▸ **What you need to do**
Please return, word for word, the line containing "nRF21540 EK Hardware (128, 135)" and each line after it through the end of the data below, and nothing else.

**** Data extract ****

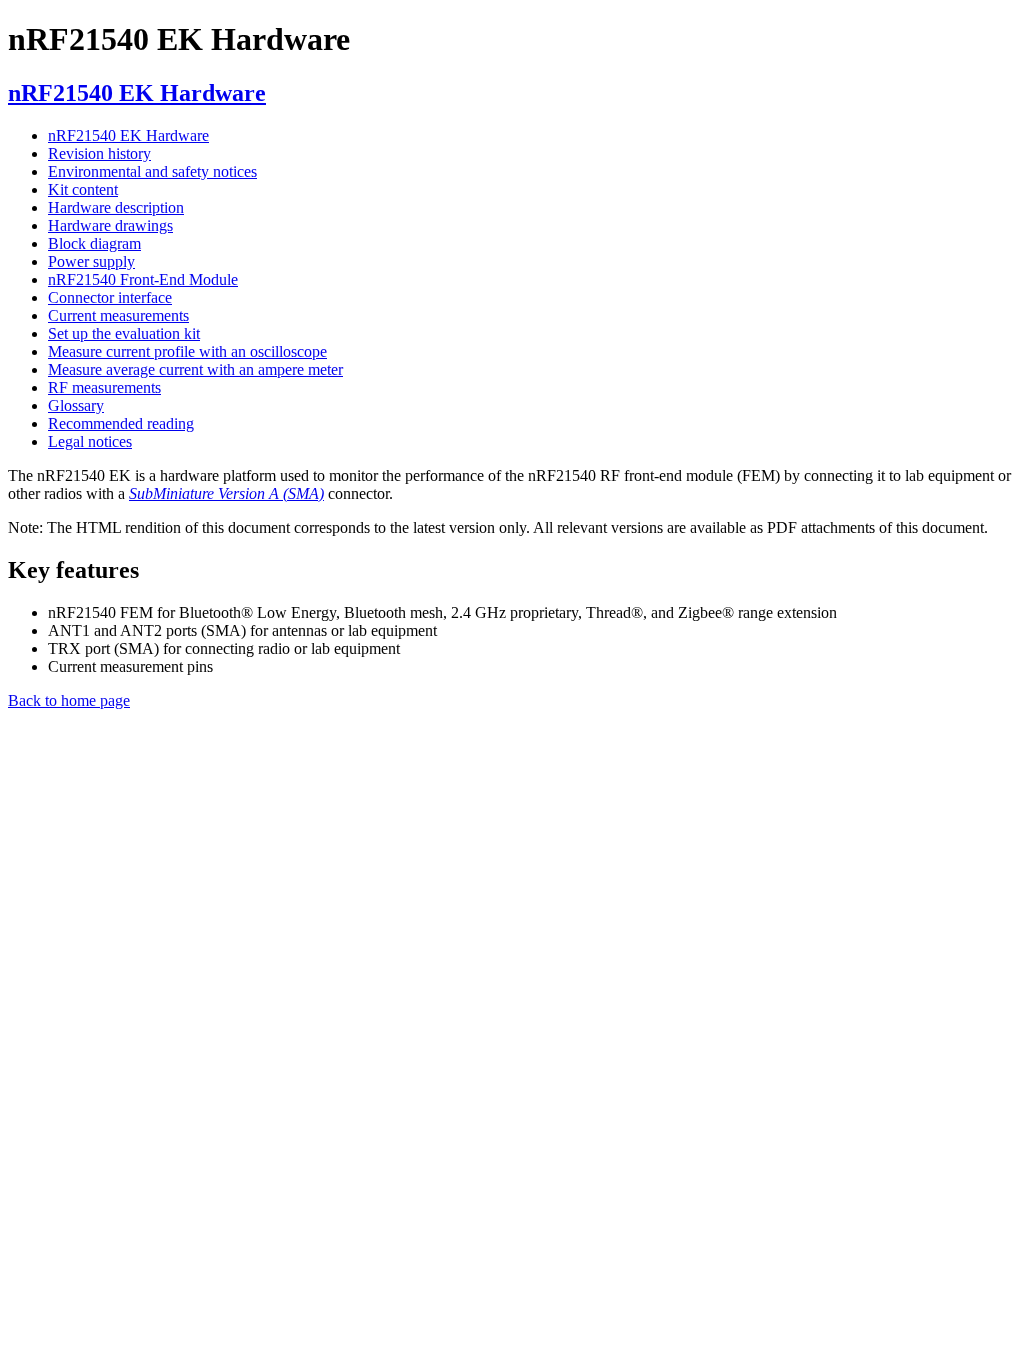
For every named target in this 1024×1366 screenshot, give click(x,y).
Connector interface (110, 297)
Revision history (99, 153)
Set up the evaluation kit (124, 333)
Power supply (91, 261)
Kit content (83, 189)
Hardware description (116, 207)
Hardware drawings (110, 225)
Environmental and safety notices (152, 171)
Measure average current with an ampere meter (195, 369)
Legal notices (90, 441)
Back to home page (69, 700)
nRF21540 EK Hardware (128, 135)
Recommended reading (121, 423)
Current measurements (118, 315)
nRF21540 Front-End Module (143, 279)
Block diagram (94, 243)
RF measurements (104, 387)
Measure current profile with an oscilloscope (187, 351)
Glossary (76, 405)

****

▸ **Solution to this problem**
nRF21540 EK Hardware (128, 135)
Recommended reading (121, 423)
Current measurements (118, 315)
nRF21540 Front-End Module (143, 279)
Block diagram (94, 243)
RF measurements (104, 387)
Measure current profile with an oscilloscope (187, 351)
Glossary (76, 405)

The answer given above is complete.